Mould and condensation

Mould are condensation are both caused by high relative humidities within your house – this is rarely caused by dampness in the walls etc. If the relative humidity anywhere within your house is regularly above 70%, mould will grow on the adjacent surfaces. If the relative humidity continues to increase and reaches 100%, condensation will occur on the adjacent surfaces.

If the relative humidity continues to increase and reaches 100%, condensation will occur on the adjacent surfaces.

Relative humidity is determined by the amount of water vapour in the air and its temperature. The higher the temperature or the lower the amount of water vapour, the lower the relative humidity.

Common causes of high relative humidity

Different parts of your house are different temperatures - even within the same room. For example, outside walls are cooler than inside walls, windows are cooler than outside walls, corners are cooler than their surroundings, etc. Hidden construction details also affect the temperature of different parts of your rooms. An example of this is the wall over your doors and windows. There is normally a hidden lintel or beam over every outside door and window. If it is wooden, that bit of the wall will be warmer and if it is steel or concrete, that bit of the wall will be colder. You won't be able to feel these temperature differences. If you have access to a special thermal imaging camera for houses though, you can actually see the temperature differences - which can be very marked.

When the air in your room touches any surface, it is either warmed or cooled to match the temperature of what it touches. This changes the relative humidity next to the surface. If the surface cools the air, the relative humidity can rise enough to enable mould to grow. If the air already contains a large quantity of water vapour, even modest cooling can be enough to trigger condensation.

How to reduce high relative humidities

You need to adopt a two part strategy:

  • raise the temperature of the areas/surfaces where mould or condensation occurs;
  • reduce the amount of water vapour present in the air of the house.

There are a variety of ways to raise the temperature, depending on where the mould or condensation is. Keeping the windows in the affected room closed, turning heating up, or keeping the heating on for longer are obvious ways to warm the whole room generally. A less obvious possibility is rearranging the furniture - if the mould or condensation is only behind or above certain items of furniture, it is likely to be caused by the furniture stopping the walls getting warm. Similarly with mould and condensation inside cupboards - leave the doors open so the cupboards can warm up. Other things to consider are the possibility of adding some sort of insulation in at least the affected area. Just adding polystyrene insulation when decorating can be enough if the problem is just a cold corner or a cold window lintel.

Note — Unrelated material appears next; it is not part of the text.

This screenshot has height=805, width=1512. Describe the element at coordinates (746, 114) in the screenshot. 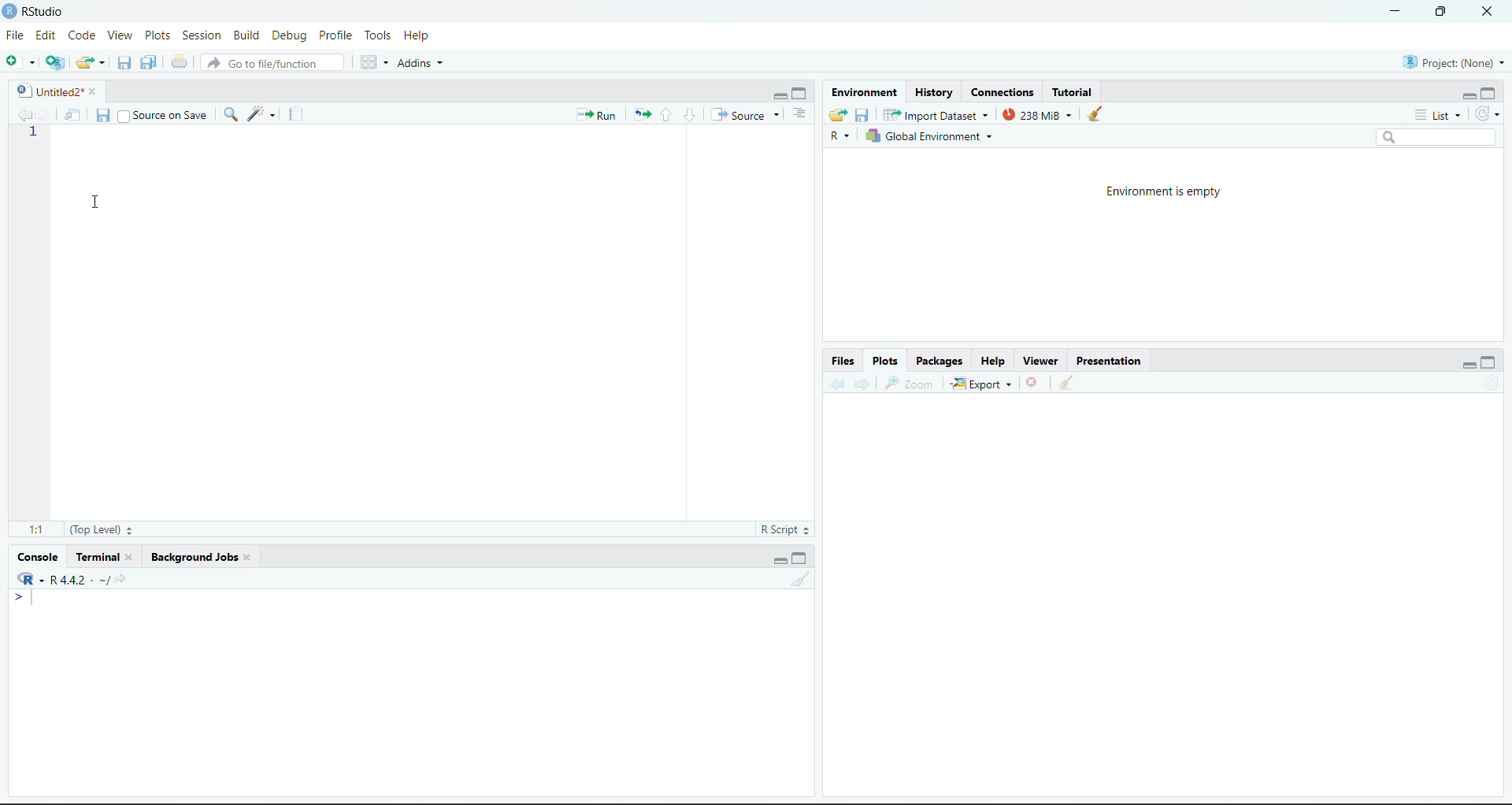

Reducing the amount of water vapour in the air typically involves very simple changes. Major sources of water vapour in the house are cooking, showering, bathing, drying clothes and tumble drying. When doing any of these, you ideally want a mechanical air extractor running in the same room. (A tumble dryer should vent straight outside as it is really a mechanical extractor in its own right.) If a mechanical air extractor is not present, then you will need to rely on opening a window slightly for a few minutes. Many people make the mistake of opening the window wide and keeping it open. A wide open window just cools the room which you don't want. Similarly, if the window is left open for too long you again cool the room off. Only a small opening is needed for the amount of water vapour in the room to quickly equalise itself with that outside - but you are reliant on the weather. Opening the window on a cool misty wet day won't make much difference!

The other big source of water in the house is... people breathing. To stop water building up in the air when your family are in the house, it is important that some slight ventilation is present in the rooms. Modern windows often cause a big build-up of water vapour in the air. Sometimes modern windows have trickle vents to counteract the built-in draught proofing round the frames. If your windows have trickle vents, they should be left open.

If you still have a mould or condensation problem

The above suggestions are all easy things to do which should cure, or at least improve, your mould or condensation problem. There are inevitably going to be situations where the problem refuses to go away though. If this is the case, the problem is almost certainly incorrect ventilation and you are going to have to call in a ventilation assessor. The assessor will then be able to provide you with the detailed advice and guidance to cure your particular humidity problem.